▶ **AVAILABLE RECORDS**
┏━━

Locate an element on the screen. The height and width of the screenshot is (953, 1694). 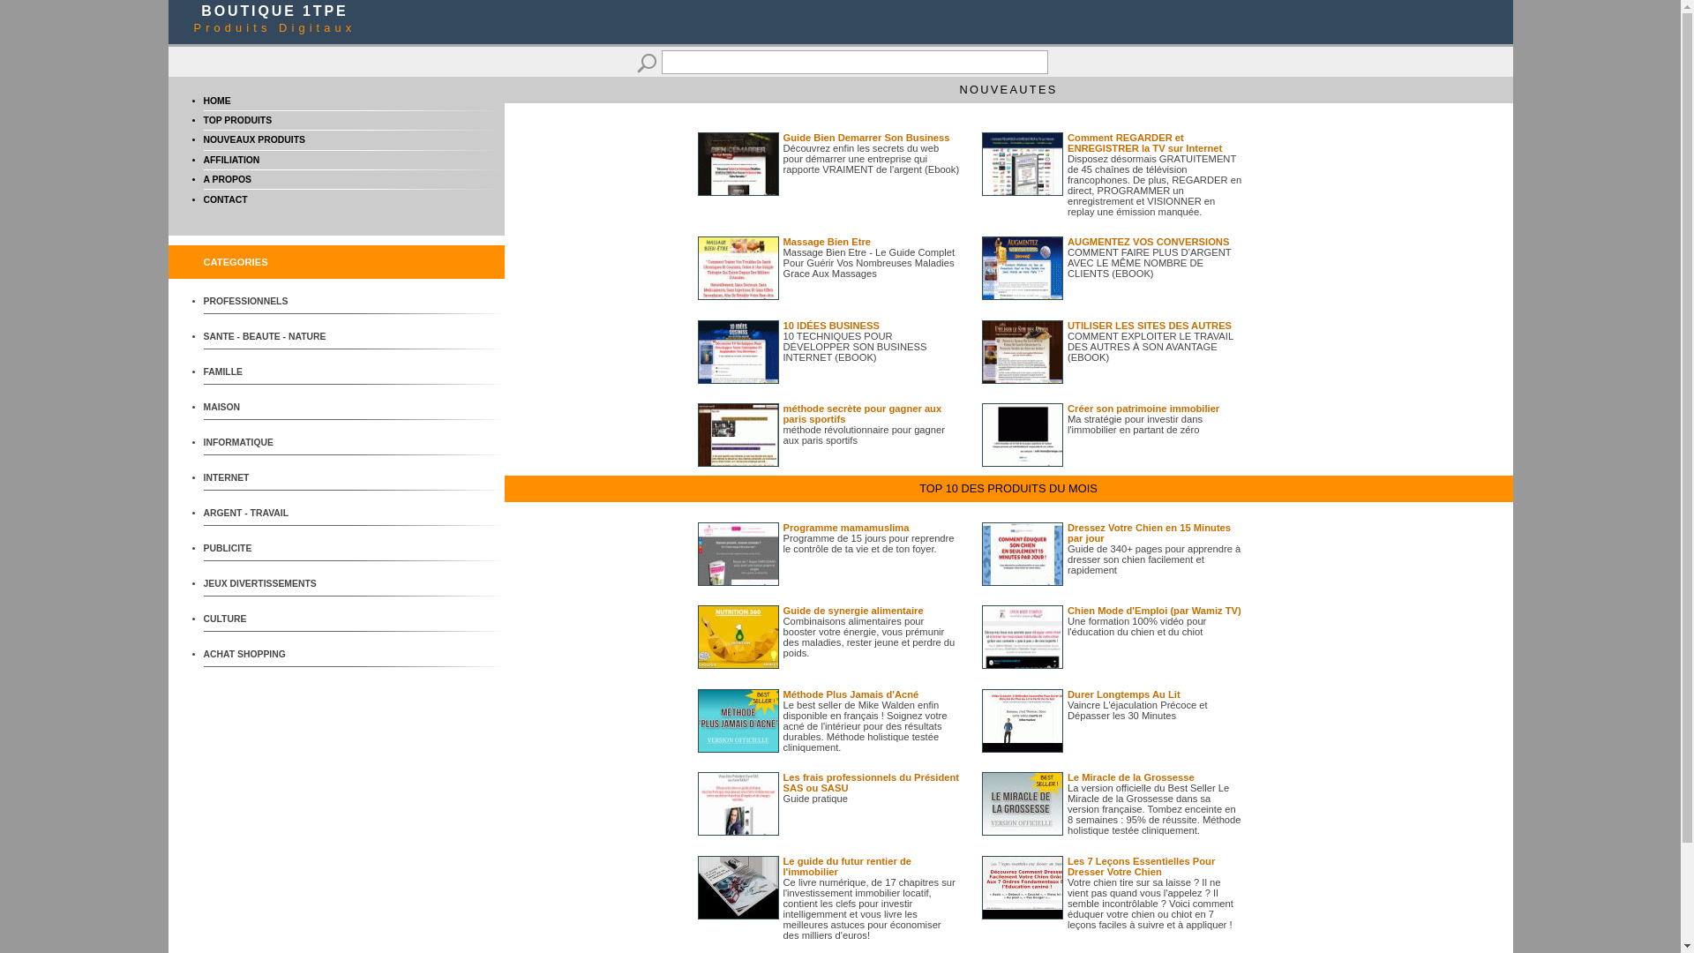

┗━━
┏━━

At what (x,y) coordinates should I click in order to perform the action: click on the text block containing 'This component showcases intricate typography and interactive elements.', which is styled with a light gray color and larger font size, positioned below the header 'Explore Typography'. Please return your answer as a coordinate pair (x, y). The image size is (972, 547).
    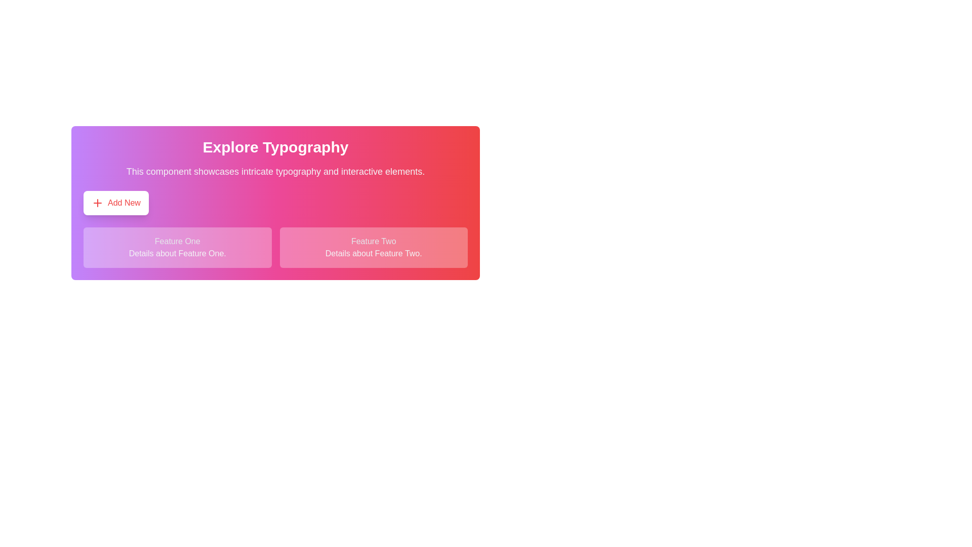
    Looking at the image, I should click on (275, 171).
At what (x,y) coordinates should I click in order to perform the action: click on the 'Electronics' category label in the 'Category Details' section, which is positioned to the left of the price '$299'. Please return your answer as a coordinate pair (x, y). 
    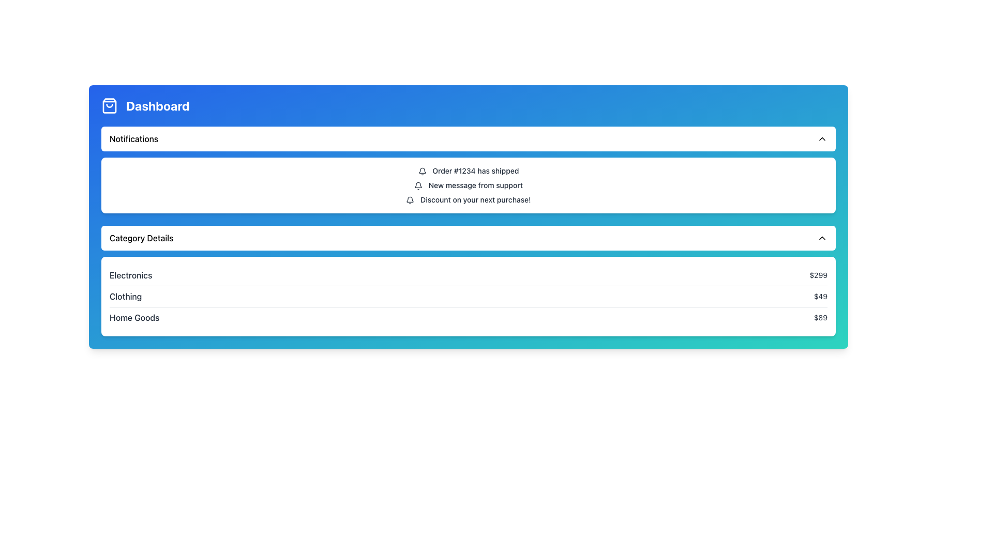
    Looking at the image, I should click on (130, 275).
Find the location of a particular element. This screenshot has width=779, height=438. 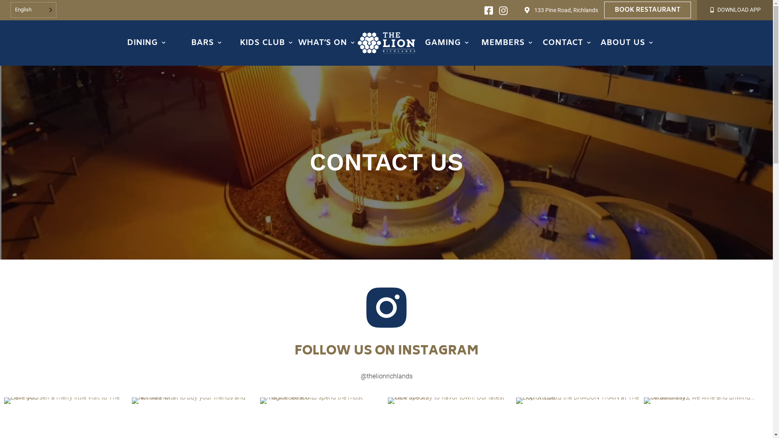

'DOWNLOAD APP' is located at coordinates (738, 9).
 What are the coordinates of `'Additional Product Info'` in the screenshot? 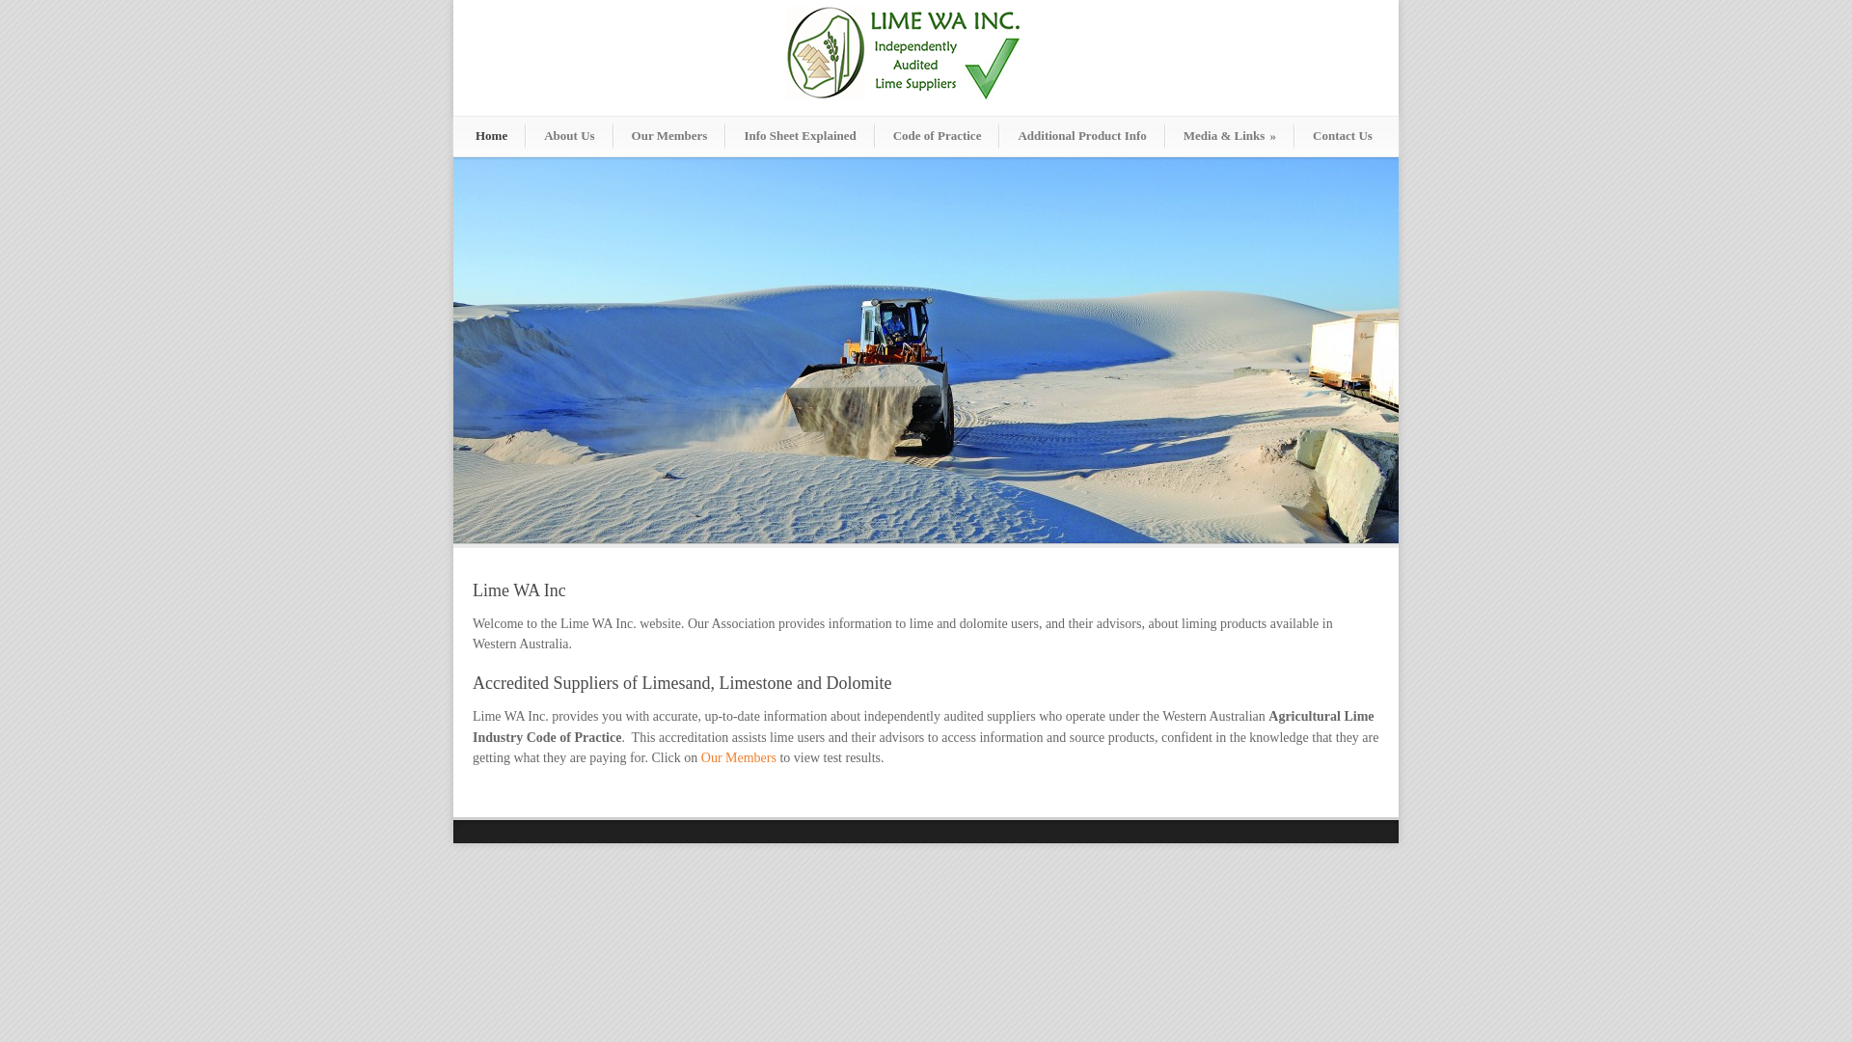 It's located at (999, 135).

┗━━
┏━━

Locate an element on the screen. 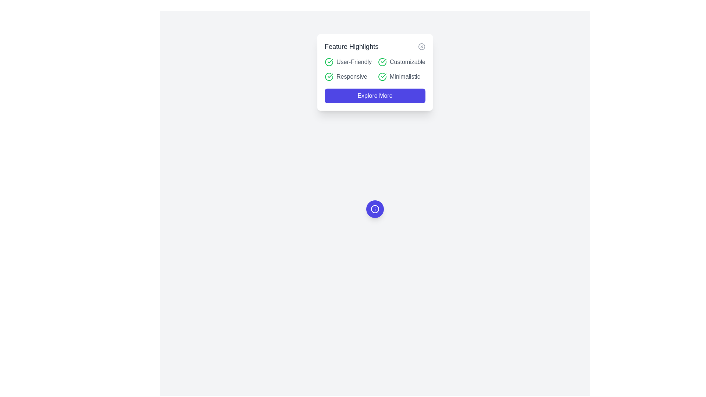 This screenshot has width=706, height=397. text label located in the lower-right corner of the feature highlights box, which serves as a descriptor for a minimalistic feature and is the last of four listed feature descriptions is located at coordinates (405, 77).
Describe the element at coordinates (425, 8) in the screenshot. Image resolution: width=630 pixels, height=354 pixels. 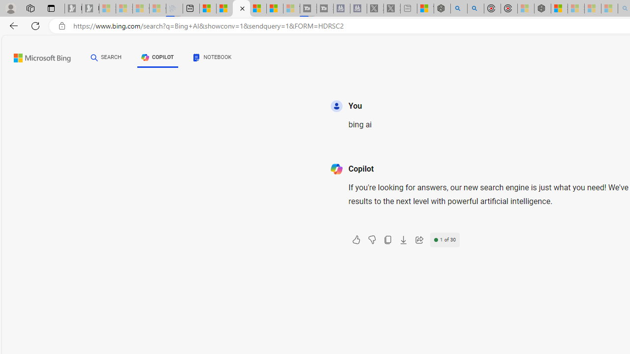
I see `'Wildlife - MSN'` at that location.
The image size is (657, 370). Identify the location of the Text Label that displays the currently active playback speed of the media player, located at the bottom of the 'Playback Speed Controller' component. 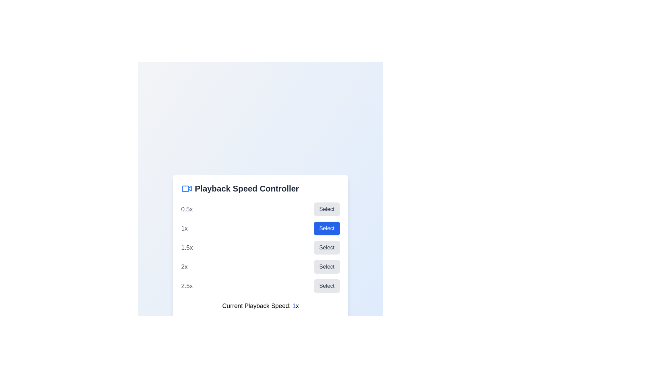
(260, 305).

┗━━

▶ **DESCRIPTION OF THE TASK**
Copy the rows again word for word, starting at the line that contains "The image size is (657, 370)." and ending at the line that contains "(260, 305).", and leave the pictures out.

▶ **RESPONSE**
The image size is (657, 370). Identify the location of the Text Label that displays the currently active playback speed of the media player, located at the bottom of the 'Playback Speed Controller' component. 
(260, 305).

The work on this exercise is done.